§ What you should do
Give back every line of the records below word for word, but leave the pictures out.
──────── Entries supplied
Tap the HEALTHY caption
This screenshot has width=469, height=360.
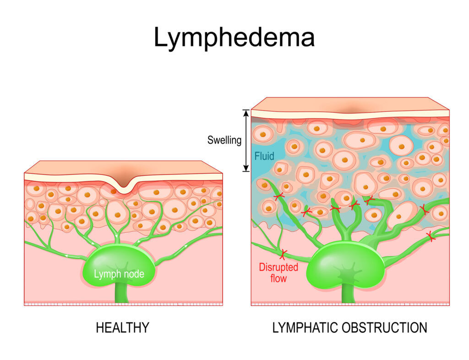coord(122,328)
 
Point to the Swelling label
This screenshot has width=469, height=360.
coord(224,140)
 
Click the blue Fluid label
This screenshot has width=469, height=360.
coord(264,156)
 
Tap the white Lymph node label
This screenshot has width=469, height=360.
coord(119,274)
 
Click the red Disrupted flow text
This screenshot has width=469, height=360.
coord(278,272)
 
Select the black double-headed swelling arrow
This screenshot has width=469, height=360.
coord(246,141)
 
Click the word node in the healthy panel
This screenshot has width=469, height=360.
coord(134,274)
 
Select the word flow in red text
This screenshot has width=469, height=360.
coord(278,278)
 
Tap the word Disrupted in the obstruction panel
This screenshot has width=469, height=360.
coord(278,267)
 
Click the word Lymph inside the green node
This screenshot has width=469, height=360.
coord(105,274)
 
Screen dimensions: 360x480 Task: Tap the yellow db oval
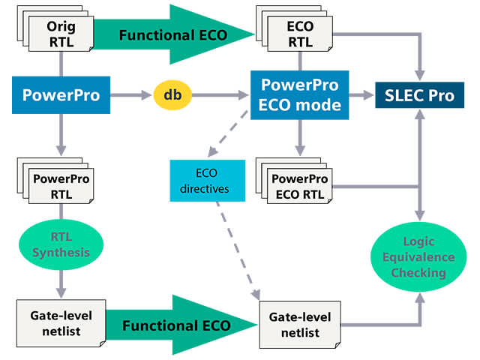coord(172,95)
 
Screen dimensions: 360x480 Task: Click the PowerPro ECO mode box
coord(300,95)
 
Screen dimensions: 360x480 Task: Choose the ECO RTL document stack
coord(300,34)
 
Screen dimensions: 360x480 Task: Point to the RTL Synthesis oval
coord(61,244)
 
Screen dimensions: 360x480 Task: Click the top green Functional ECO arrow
coord(176,34)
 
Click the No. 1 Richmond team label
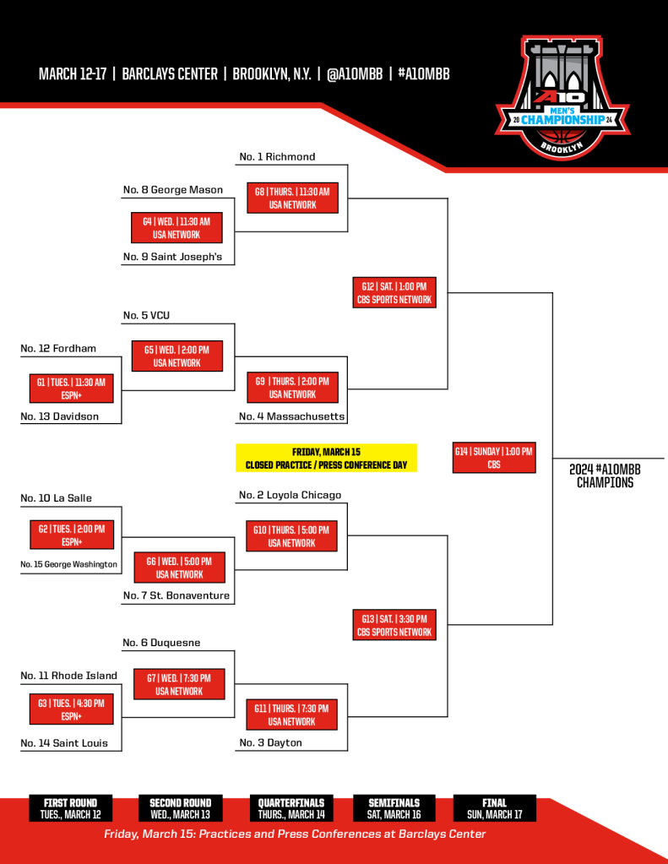(x=277, y=156)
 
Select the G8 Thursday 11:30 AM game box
(x=292, y=198)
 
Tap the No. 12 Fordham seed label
(x=58, y=348)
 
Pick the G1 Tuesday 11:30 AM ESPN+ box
(x=72, y=389)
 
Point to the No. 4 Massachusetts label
(x=292, y=416)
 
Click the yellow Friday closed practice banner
(x=326, y=458)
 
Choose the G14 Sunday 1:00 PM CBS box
(x=494, y=458)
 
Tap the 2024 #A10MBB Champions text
(x=606, y=476)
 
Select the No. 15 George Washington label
(x=69, y=564)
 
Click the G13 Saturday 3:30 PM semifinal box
(x=394, y=625)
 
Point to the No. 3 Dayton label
(x=270, y=742)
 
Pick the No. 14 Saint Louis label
(x=64, y=742)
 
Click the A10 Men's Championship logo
(x=562, y=98)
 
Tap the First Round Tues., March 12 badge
(x=71, y=808)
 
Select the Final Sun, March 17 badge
(x=494, y=808)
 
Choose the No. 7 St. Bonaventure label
(x=177, y=595)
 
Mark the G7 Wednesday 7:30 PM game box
(x=179, y=684)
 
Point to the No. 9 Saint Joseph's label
(x=172, y=257)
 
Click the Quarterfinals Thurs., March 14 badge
(x=291, y=808)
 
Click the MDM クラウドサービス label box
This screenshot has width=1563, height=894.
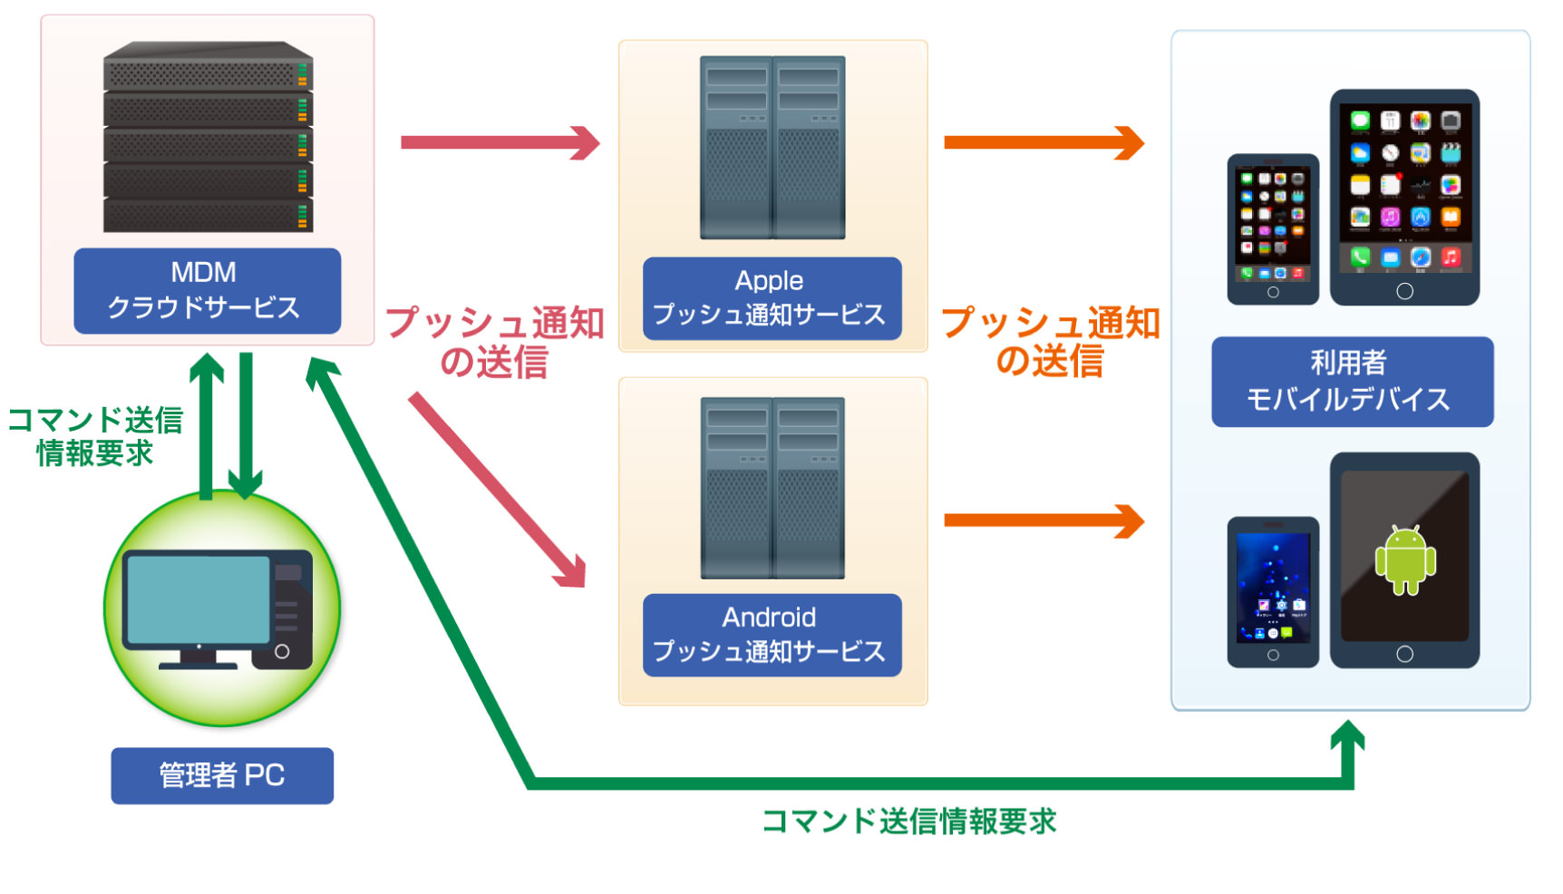point(208,291)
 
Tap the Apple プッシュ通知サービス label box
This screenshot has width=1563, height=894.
point(772,299)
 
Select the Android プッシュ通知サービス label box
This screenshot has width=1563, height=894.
point(772,635)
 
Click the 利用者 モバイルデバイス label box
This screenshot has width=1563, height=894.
point(1352,382)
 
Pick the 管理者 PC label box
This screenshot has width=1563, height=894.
point(222,775)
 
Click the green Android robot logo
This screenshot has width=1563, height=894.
point(1405,560)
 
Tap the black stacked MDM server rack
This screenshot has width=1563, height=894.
point(209,137)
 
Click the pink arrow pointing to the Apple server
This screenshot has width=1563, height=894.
point(500,142)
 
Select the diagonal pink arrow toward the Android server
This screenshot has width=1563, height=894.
point(497,490)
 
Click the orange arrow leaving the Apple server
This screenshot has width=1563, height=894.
point(1044,142)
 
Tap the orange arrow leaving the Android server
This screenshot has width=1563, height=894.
point(1044,520)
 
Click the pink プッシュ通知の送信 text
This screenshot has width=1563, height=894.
point(495,342)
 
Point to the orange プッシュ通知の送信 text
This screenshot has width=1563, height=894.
point(1051,342)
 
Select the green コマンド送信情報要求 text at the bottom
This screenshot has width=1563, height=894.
point(909,821)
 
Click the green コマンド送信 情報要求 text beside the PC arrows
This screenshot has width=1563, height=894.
point(95,436)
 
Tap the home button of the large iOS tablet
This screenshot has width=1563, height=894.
point(1404,291)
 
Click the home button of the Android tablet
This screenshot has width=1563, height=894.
point(1404,654)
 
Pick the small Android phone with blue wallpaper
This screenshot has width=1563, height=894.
point(1273,592)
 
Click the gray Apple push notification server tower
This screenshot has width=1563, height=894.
point(772,148)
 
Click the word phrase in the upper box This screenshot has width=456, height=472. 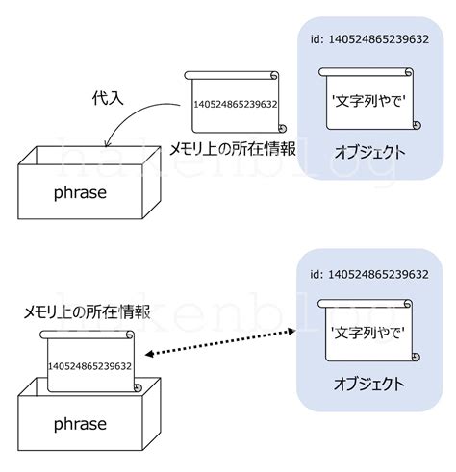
────────────────
§ Solution to this exercise
Tap the HEALTHY caption
This screenshot has width=469, height=360.
coord(122,328)
 
Point to the Swelling label
This screenshot has width=469, height=360.
coord(224,140)
 
Click the blue Fluid label
This screenshot has width=469, height=360.
coord(264,156)
 
Tap the white Lymph node label
This screenshot has width=469, height=360.
coord(119,274)
 
Click the red Disrupted flow text
This screenshot has width=469, height=360.
coord(278,272)
 
Select the black double-headed swelling arrow
This screenshot has width=469, height=360.
coord(246,141)
 
Click the word node in the healthy panel
This screenshot has width=469, height=360.
coord(134,274)
 
Select the word flow in red text
This screenshot has width=469, height=360.
coord(278,278)
 
Tap the word Disrupted in the obstruction panel
This screenshot has width=469, height=360.
coord(278,267)
 
Click the word Lymph inside the green node
This screenshot has width=469, height=360.
coord(105,274)
 
Screen dimensions: 360x480 Task: Tap the yellow db oval
coord(172,95)
 
Screen dimensions: 360x480 Task: Click the PowerPro ECO mode box
coord(300,95)
 
Screen dimensions: 360x480 Task: Choose the ECO RTL document stack
coord(300,34)
 
Screen dimensions: 360x480 Task: Point to the RTL Synthesis oval
coord(61,244)
 
Screen dimensions: 360x480 Task: Click the top green Functional ECO arrow
coord(176,34)
 
Click the No. 1 Richmond team label
(x=277, y=156)
 
Select the G8 Thursday 11:30 AM game box
(x=292, y=198)
 
Tap the No. 12 Fordham seed label
(x=58, y=348)
 
Pick the G1 Tuesday 11:30 AM ESPN+ box
(x=72, y=389)
 
Point to the No. 4 Massachusetts label
(x=292, y=416)
 
Click the yellow Friday closed practice banner
(x=326, y=458)
 
Choose the G14 Sunday 1:00 PM CBS box
(x=494, y=458)
 
Tap the 2024 #A10MBB Champions text
(x=606, y=476)
 
Select the No. 15 George Washington label
(x=69, y=564)
 
Click the G13 Saturday 3:30 PM semifinal box
(x=394, y=625)
 
Point to the No. 3 Dayton label
(x=270, y=742)
 
Pick the No. 14 Saint Louis label
(x=64, y=742)
 
Click the A10 Men's Championship logo
(x=562, y=98)
 
Tap the First Round Tues., March 12 badge
(x=71, y=808)
 
Select the Final Sun, March 17 badge
(x=494, y=808)
 
Choose the No. 7 St. Bonaventure label
(x=177, y=595)
 
Mark the G7 Wednesday 7:30 PM game box
(x=179, y=684)
 
Point to the No. 9 Saint Joseph's label
(x=172, y=257)
 
Click the Quarterfinals Thurs., March 14 badge
(x=291, y=808)
 
Click the MDM クラウドサービス label box
This screenshot has width=1563, height=894.
point(208,291)
 
Tap the Apple プッシュ通知サービス label box
This screenshot has width=1563, height=894.
point(772,299)
 
Select the Android プッシュ通知サービス label box
This screenshot has width=1563, height=894.
point(772,635)
 
Click the 利用者 モバイルデバイス label box
This screenshot has width=1563, height=894.
point(1352,382)
 
Pick the 管理者 PC label box
This screenshot has width=1563, height=894.
point(222,775)
 
Click the green Android robot logo
This screenshot has width=1563, height=894.
point(1405,560)
 
Tap the black stacked MDM server rack
This screenshot has width=1563, height=894.
point(209,137)
 
Click the pink arrow pointing to the Apple server
This screenshot has width=1563, height=894.
point(500,142)
 
Select the diagonal pink arrow toward the Android server
This screenshot has width=1563, height=894.
point(497,490)
 
Click the orange arrow leaving the Apple server
This screenshot has width=1563, height=894.
point(1044,142)
 
Tap the orange arrow leaving the Android server
This screenshot has width=1563, height=894.
point(1044,520)
 
Click the pink プッシュ通知の送信 text
This screenshot has width=1563, height=894.
point(495,342)
 
Point to the orange プッシュ通知の送信 text
This screenshot has width=1563, height=894.
point(1051,342)
 
Select the green コマンド送信情報要求 text at the bottom
This screenshot has width=1563, height=894.
point(909,821)
 
Click the green コマンド送信 情報要求 text beside the PC arrows
This screenshot has width=1563, height=894.
point(95,436)
 
Tap the home button of the large iOS tablet
This screenshot has width=1563, height=894.
point(1404,291)
 
Click the home button of the Android tablet
This screenshot has width=1563, height=894.
point(1404,654)
 
Pick the small Android phone with blue wallpaper
This screenshot has width=1563, height=894.
point(1273,592)
 
Click the gray Apple push notification server tower
This screenshot has width=1563, height=894.
point(772,148)
 
Click the word phrase in the upper box This screenshot has width=456, height=472. 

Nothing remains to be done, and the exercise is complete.